My readers may be aware that I personally have little use for scorpions.  This peculiar little quirk of mine sometimes manifests itself in the act of stomping on scorpions with my boots.

Stomping on scorpions is often a futile act.  While it does annoy them somewhat, little else is usually accomplished.

But now, Research Engineers in China say there could be something useful we can learn from scorpions: how to minimize abrasive wear of engineered components.  In its essence, this paper hypothesizes that since scorpions live in sandy places that sometimes also are windy, this equates to scorpions being frequently sand-blasted.  And since there are very few news accounts of scorpions being killed by sand-blasting, they must have some secret to surviving sand-blasting attacks.

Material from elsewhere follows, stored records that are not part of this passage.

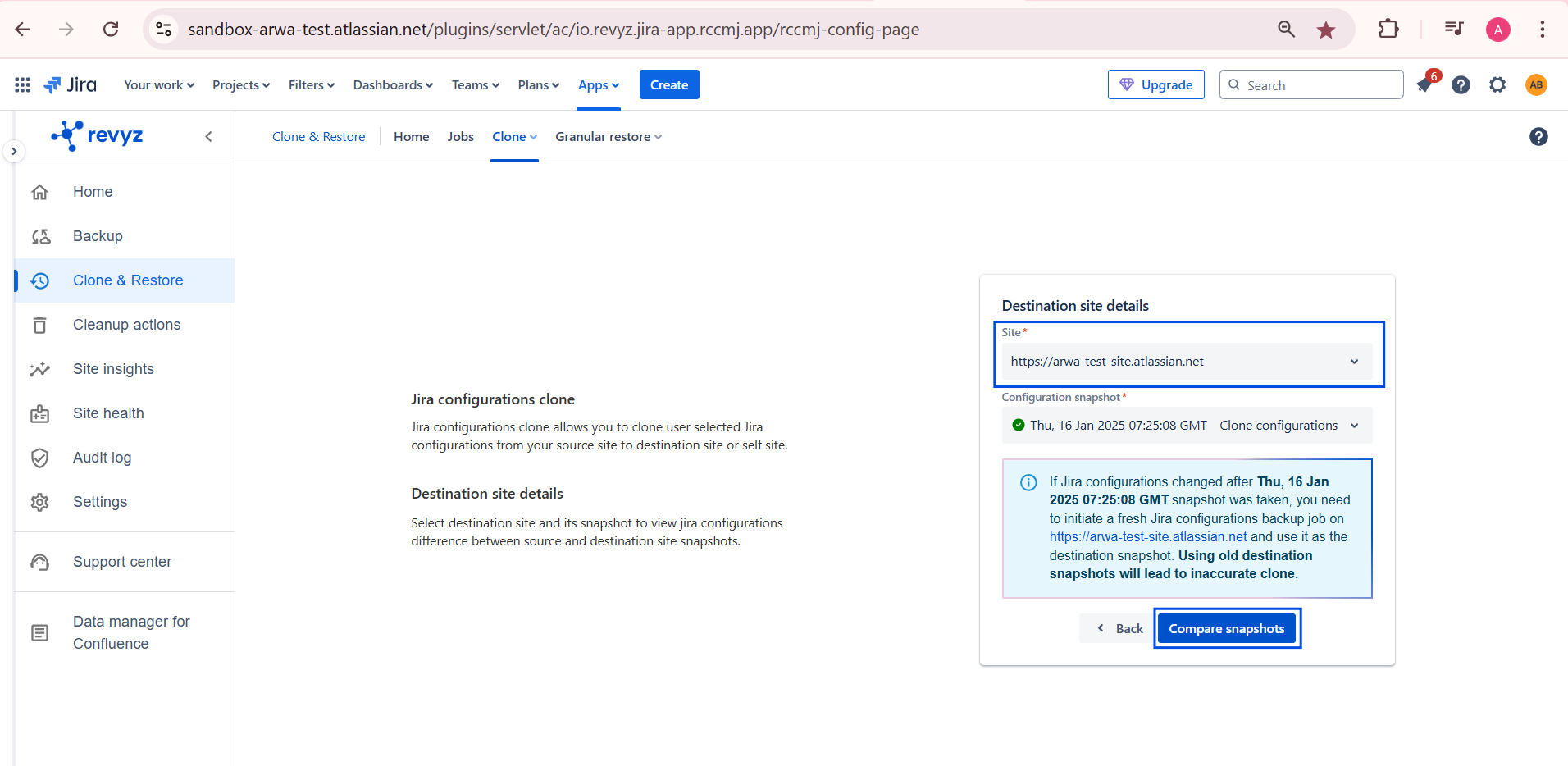
Task: Click the notifications icon with badge
Action: tap(1424, 85)
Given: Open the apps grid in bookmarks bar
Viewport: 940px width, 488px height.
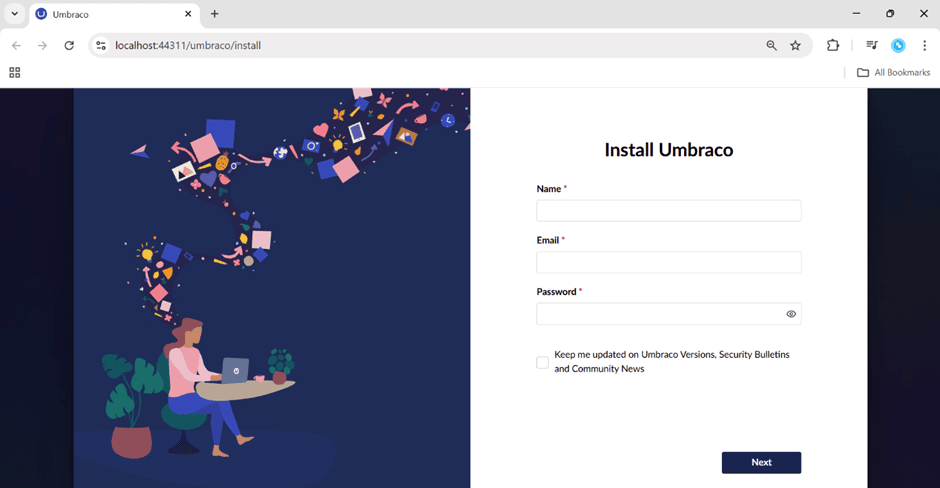Looking at the screenshot, I should coord(14,72).
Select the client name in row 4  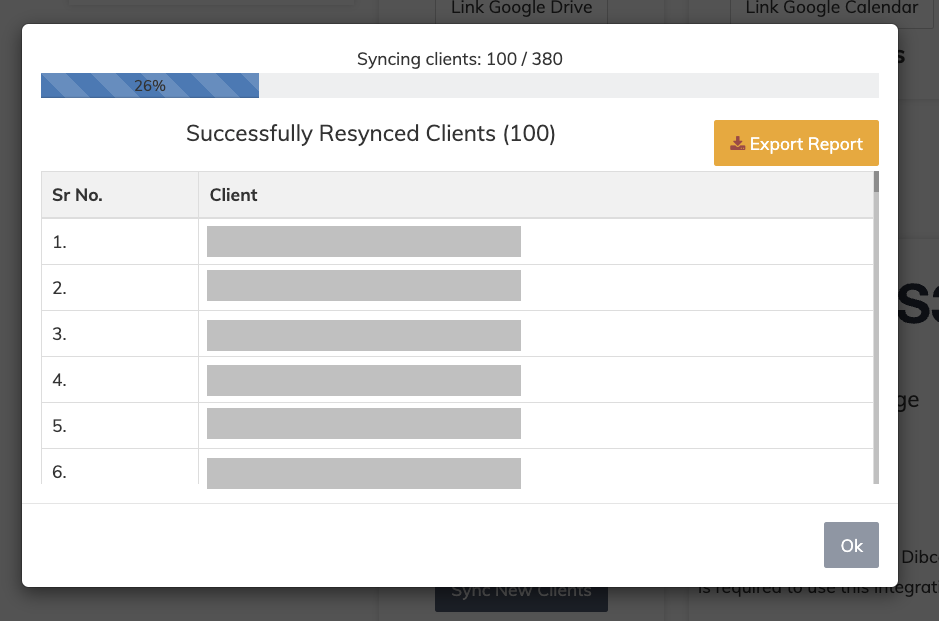pos(363,380)
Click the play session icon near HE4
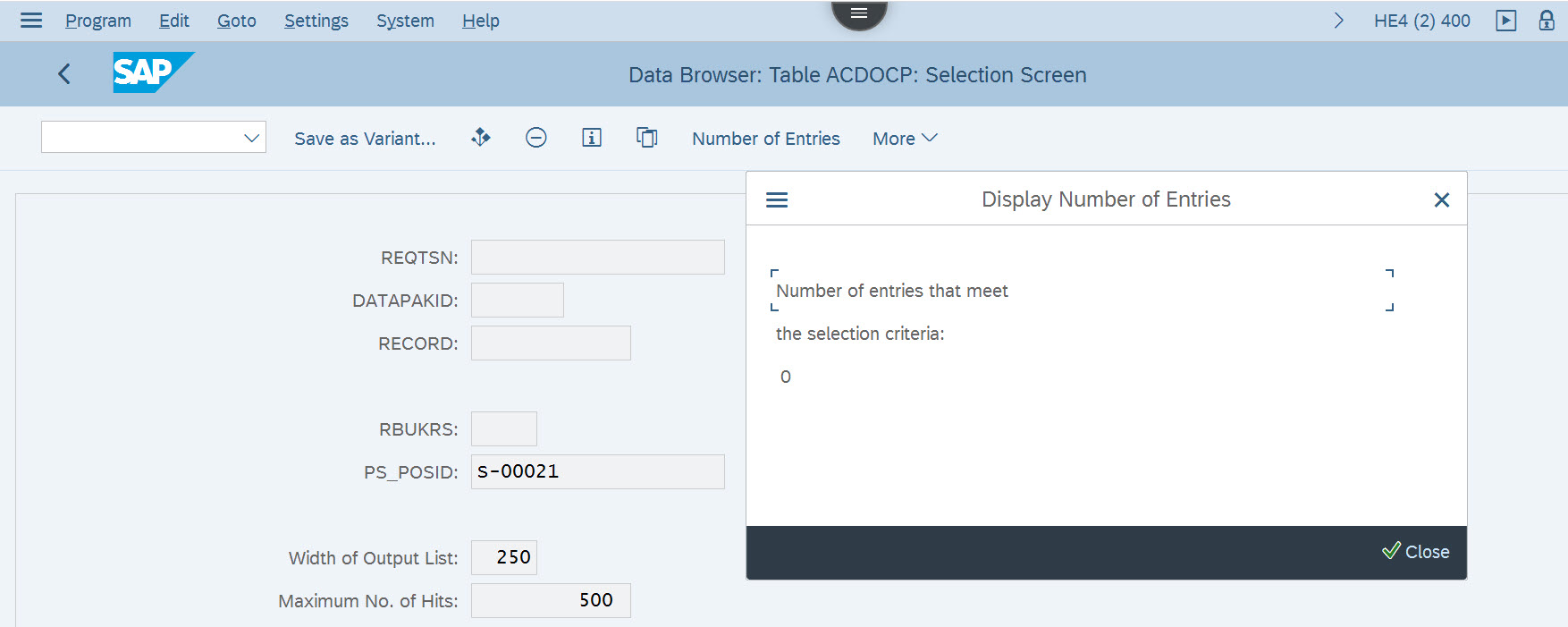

And because the researchers are Manufacturing Engineers and not Materials Engineers, the only possible reason that scorpions survive in sandy windy deserts must be the shape of their exoskeleton.  Another compelling reason to believe this is that the engineers have some really cool 3D laser scanning equipment that needs to be used.

Is this beginning to sound just a little Bogus to you, too?  Did it also occur to you as it occurred to me that scorpions survive sandstorms by - and this is just a crazy, wacky idea I had - Hiding?  Is it possible that scorpions, being alive (sort of), might be able to sometimes re-grow parts of their shell that get damaged or sand-blasted?

"No way," said the engineers.  "We've got this cool laser scanner that can resolve features down to 0.2 mm.  Plus we'll get to mess around with UV lights!  Scorpions are fluorescent, you know."

They make an excellent point.  As an Engineer, it's what I would have done, too.  But as a Scientist, I also have to look objectively at the data:

Notwithstanding the overly-optimistic conclusions of the researchers and that of the press, the data show that the presence of sub-millimeter grooves and ridges on a surface makes erosion worse under some conditions and better under others.  At best, if the direction of the abrading medium can be tightly controlled, manufacturing high-wear items with massively expensive tiny ridges could yield a slight extension of service life.

I knew it all along!  Damn scorpions are good for nothing.